However, the Federal Reserve is subject to oversight by Congress, which periodically reviews its activities and can alter its responsibilities by statute. Also, the Federal Reserve must work within the framework of the overall objectives of economic and financial policy established by the government. Therefore, the Federal Reserve can be more accurately described as “independent within the government.” The twelve regional Federal Reserve Banks, which were established by Congress as the operating arms of the nation’s central banking system, are organized much like private corporations–possibly leading to some confusion about “ownership.” For example, the Reserve Banks issue shares of stock to member banks.

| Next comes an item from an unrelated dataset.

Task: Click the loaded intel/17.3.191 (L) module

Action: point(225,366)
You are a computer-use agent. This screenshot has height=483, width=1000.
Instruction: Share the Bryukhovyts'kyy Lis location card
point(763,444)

However, owning Reserve Bank stock is quite different from owning stock in a private company. The Reserve Banks are not operated for profit, and ownership of a certain amount of stock is, by law, a condition of membership in the System. The stock may not be sold, traded, or pledged as security for a loan; dividends are, by law, 6 percent per year.

Sadly, HH, you are right.

[quote]Headhunter wrote:
Sloth wrote:
Why does everyone get so worked up over this branch of our government? The checks and balances between this branch and the others should keep things in check, no?

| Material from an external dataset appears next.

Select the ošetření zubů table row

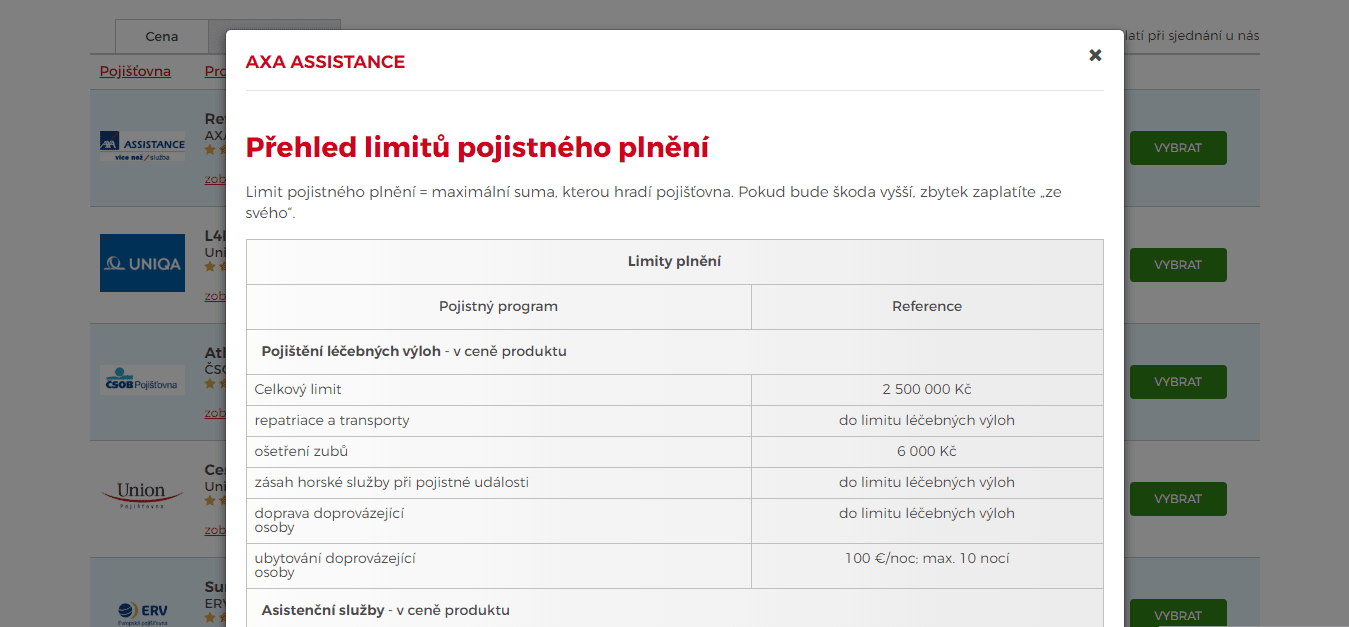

Because its not a branch of our government? The government is forbidden by the Constitution from printing paper money — only gold or silver may circulate. Since this prevents hogwild spending and destruction through debt, the Fed was created as a private concern to exchange paper money (now, electronic blips in a computer) for debt (treasury paper). The money gets spent by Congress and future generations get stuck with the tab.

Of course, the criminals who invented this system die before the repercussions impact, but they got to have the fun of exercising power and destroying a great country.

Read ‘The Creature from Jekyll Island’. Or watch the video.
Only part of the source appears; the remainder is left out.